Costs not included: title insurance, appraisal fees, credit report fees, attorney fees.

Step-by-Step Guide

Step 1: Gather All Loan Costs

Collect every fee the lender charges. Request the Loan Estimate form — lenders must provide this within 3 business days of application.

Step 2: Identify the Loan Term and Payment Schedule

A 30-year, $300,000 loan at 6.75% has 360 monthly payments of approximately $1,946.

Step 3: Calculate Total Interest

Multiply the monthly payment by the number of payments and subtract the principal:

$$ \text{Total Interest} = (1{,}946 \times 360) - 300{,}000 = $700{,}560 - $300{,}000 = $400{,}560 $$

Step 4: Add Fees and Solve for APR

Add lender fees to the total cost and use the IRR formula (or our calculator) to solve for the effective annualized rate.

Step 5: Compare Offers Using APR Only

When evaluating two loan offers, use APR as your primary comparison metric — not the headline interest rate.

Real-World Example

Consider two competing loan offers for the same $300,000 mortgage over 30 years:

Loan A Loan B
Interest Rate 6.50% 6.75%
Origination Fee $0 $0
Discount Points 1.5 points = $4,500 0 points
Other Lender Fees $1,200 $800
APR 6.82% 6.79%
Monthly Payment $1,896 $1,946

Loan A has a lower interest rate but a higher APR. Why?
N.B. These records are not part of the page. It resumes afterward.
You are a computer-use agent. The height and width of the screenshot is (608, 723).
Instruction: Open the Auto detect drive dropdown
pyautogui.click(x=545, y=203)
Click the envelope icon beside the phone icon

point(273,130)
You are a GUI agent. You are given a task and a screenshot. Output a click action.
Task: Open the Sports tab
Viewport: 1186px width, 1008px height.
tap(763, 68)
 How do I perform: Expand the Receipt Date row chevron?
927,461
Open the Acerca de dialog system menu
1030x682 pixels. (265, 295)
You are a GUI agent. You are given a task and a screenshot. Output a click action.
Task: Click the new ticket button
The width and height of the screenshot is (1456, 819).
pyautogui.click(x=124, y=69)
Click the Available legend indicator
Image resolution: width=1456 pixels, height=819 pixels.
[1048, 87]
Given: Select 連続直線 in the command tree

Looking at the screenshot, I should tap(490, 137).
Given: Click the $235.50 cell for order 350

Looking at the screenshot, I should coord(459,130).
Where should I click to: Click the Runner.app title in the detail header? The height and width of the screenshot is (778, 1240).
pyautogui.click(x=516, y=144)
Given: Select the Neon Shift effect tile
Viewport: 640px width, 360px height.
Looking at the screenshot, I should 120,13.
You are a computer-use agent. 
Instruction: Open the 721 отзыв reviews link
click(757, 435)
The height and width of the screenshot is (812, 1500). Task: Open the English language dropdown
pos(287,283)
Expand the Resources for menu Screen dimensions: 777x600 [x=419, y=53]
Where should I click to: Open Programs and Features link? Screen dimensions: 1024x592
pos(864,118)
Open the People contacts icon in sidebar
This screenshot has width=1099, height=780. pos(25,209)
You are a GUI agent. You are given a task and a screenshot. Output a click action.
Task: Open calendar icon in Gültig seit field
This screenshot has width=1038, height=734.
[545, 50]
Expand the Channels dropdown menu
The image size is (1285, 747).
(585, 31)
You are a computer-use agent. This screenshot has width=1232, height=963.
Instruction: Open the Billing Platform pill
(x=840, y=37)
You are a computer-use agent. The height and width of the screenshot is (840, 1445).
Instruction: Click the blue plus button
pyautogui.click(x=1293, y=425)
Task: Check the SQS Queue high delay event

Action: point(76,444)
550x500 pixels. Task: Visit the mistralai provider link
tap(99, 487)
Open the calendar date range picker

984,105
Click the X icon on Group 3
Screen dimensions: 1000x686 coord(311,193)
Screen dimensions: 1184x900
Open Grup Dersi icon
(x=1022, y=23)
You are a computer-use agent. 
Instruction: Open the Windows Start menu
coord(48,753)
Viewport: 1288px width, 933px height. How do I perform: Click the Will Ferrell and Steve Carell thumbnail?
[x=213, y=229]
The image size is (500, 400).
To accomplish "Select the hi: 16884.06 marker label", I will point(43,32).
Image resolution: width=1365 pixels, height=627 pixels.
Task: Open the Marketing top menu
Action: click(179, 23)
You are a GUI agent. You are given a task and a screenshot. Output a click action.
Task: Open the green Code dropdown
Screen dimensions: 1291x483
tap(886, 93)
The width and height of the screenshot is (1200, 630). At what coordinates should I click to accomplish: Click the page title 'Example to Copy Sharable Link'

Because you paid $4,500 in discount points to buy the rate down. Unless you keep the loan for 12+ years, you won't recoup that upfront cost through the lower monthly payment — meaning Loan B is actually cheaper in total.

Break-even on Loan A's points: $$ \frac{$4{,}500}{$1{,}946 - $1{,}896} = \frac{$4{,}500}{$50} = 90 \text{ months} \approx 7.5 \text{ years} $$

If you sell or refinance before 7.5 years, you lose money on those points.

Key Concepts

Term Definition
Nominal Interest Rate Base cost of borrowing, used to calculate monthly payment
APR Effective annual cost including fees; required by TILA
Discount Points Prepaid interest to lower the rate; 1 pt = 1% of loan
Origination Fee Lender charge for processing the loan, usually 0.5%–1%
Break-Even Point Months to recoup upfront costs through lower payments
TILA Truth in Lending Act; mandates APR disclosure on all consumer loans

Frequently Asked Questions

Why is my APR higher than my interest rate? APR always incorporates lender fees that add to your borrowing cost. On a loan with zero fees (rare), the APR would equal the interest rate.

Is a lower APR always the better deal? For loans you plan to hold to maturity or for a long time, yes. For short-term loans where you'll refinance or sell quickly, a lower monthly payment (even with higher APR due to points) might cost more upfront than it saves.

Does APR apply to credit cards? Yes — credit card APRs reflect annualized interest rates. Since cards usually have no upfront origination fees, the APR and interest rate are typically identical.

Can I negotiate the fees that affect APR? Absolutely. Origination fees and points are negotiable. Always ask lenders for a fee waiver or match if a competitor offers better terms. Get all fee quotes in writing on the Loan Estimate form.